Beim Landwirtschaftlichen Unternehmertag der Volksbanken Raiffeisenbanken forderte Elwert, dass sich die Agrarbetriebe stärker um den Nachwuchs bemühen müssten, etwa in Schulen. "Bereits die Kinder sollten wissen, wie Landwirtschaft tatsächlich betrieben wird, dass heutzutage viel Hightech zum Einsatz kommt."

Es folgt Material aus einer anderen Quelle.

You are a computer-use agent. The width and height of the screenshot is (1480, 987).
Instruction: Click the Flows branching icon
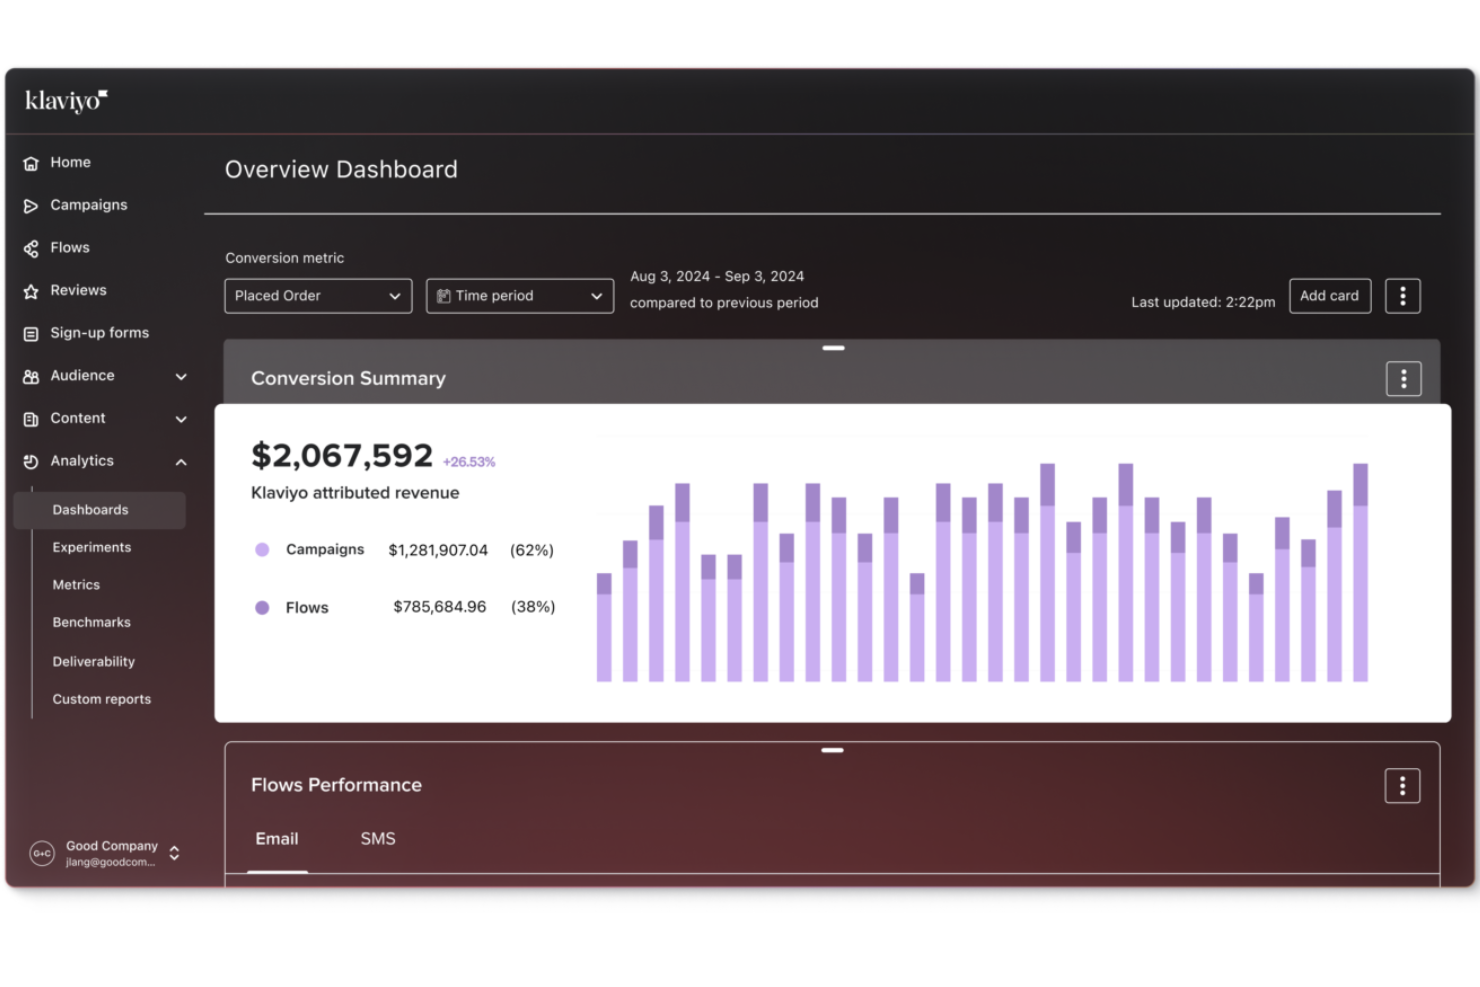pos(30,247)
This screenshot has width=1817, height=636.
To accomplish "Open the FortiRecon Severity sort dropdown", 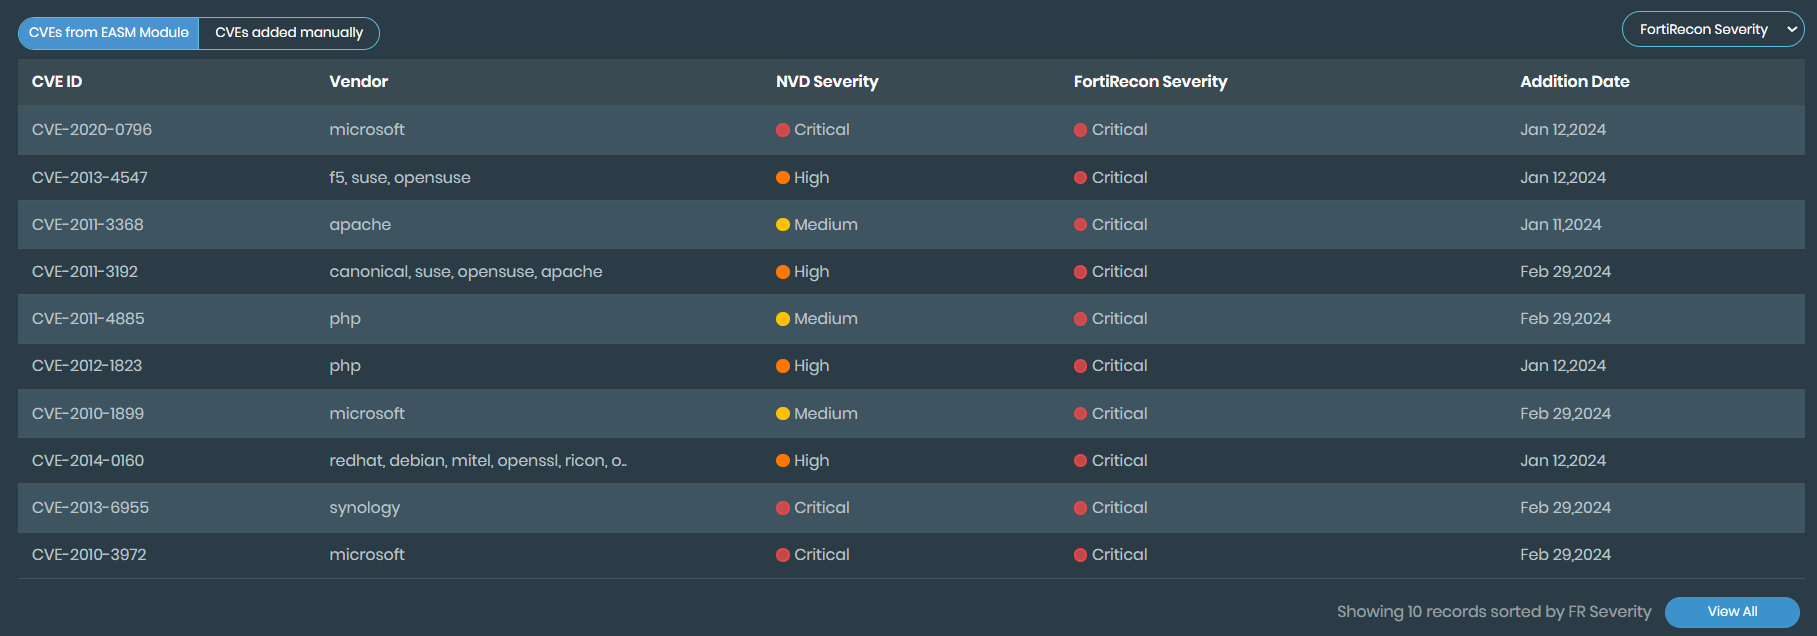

Agrarminister Herrmann Onko Aeikens (CDU) betonte, es gebe nicht nur ein Fachkräfte-, sondern auch ein Bezahlungsproblem. "Zu einer guten Ausbildung gehört auch eine gute Bezahlung", sagte er. Die Landwirtschaftsbetriebe müssten mehr bieten, dann könnten sie freie Stellen und Ausbildungsplätze auch wieder besetzen.

Nach Angaben der Gewerkschaft IG Bauen-Agrar-Umwelt liegt der Tariflohn für Fachkräfte derzeit bei 11 Euro die Stunde. Geringqualifizierte erhalten 7,20 Euro. Der Durchschnittslohn aller Beschäftigten liegt bei 1700 Euro brutto im Monat. Weil es für die Agrarbranche eine Ausnahmeregelung gibt, greift der Mindestlohn von 8,50 Euro erst ab 2017. Auszubildende erhalten derzeit im ersten Lehrjahr 600 Euro, später 700 Euro brutto pro Monat. Insgesamt sind derzeit 23.800 Menschen im Agrar-Sektor beschäftigt.

Aeikens kündigte darüber hinaus an, dass das Land junge Landwirte künftig stärker unterstützen möchte, insbesondere bei der Betriebsgründung. "Es gibt immer mehr junge Leute, die nicht auf dem Land groß geworden sind, aber gerne in der Landwirtschaft arbeiten würden." Sie hätten es momentan aber schwer, unter anderem, weil die Preise für Ackerböden zuletzt stark gestiegen sind.